Für falsche Entscheidungen bleibt kaum Platz
© Martina Berger
ESC-Chef­producer ORF, Michael Krön
MARKETING & MEDIA Redaktion 12.09.2025

Für falsche Entscheidungen bleibt kaum Platz

Michael Krön, für den ORF Executive Producer des ESC 2026 in Wien über seine Aufgabe, die Herausforderungen und die Chance, für das größte Musik-Live-Event der Welt verantwortlich zu sein.

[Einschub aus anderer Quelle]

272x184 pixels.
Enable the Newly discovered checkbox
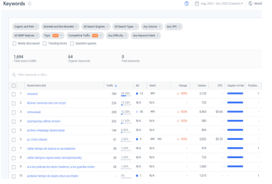(15, 43)
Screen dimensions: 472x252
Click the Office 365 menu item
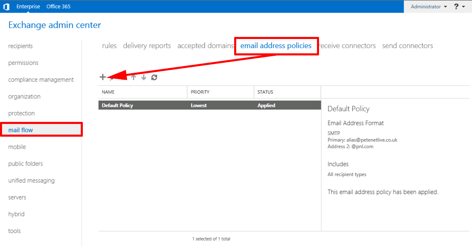coord(58,6)
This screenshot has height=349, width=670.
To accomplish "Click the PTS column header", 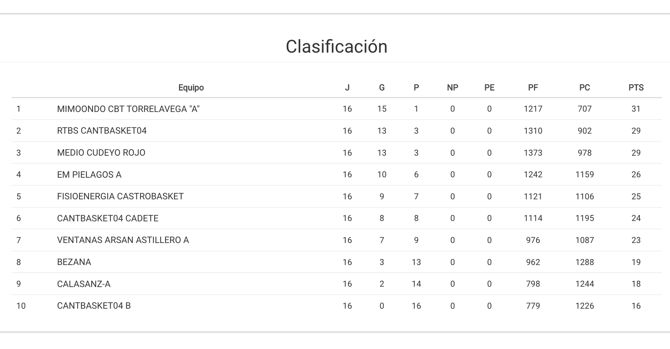I will pos(636,88).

WIEN. Der Eurovision Song Contest 2026 in Wien ist für den ORF ein Projekt von außergewöhnlicher Dimension. Michael Krön, Executive Producer des ESC und seit 25 Jahren im ORF tätig, betont im Gespräch mit medianet den großen Respekt vor dieser Aufgabe – verbunden mit Stolz, sie übernehmen zu dürfen.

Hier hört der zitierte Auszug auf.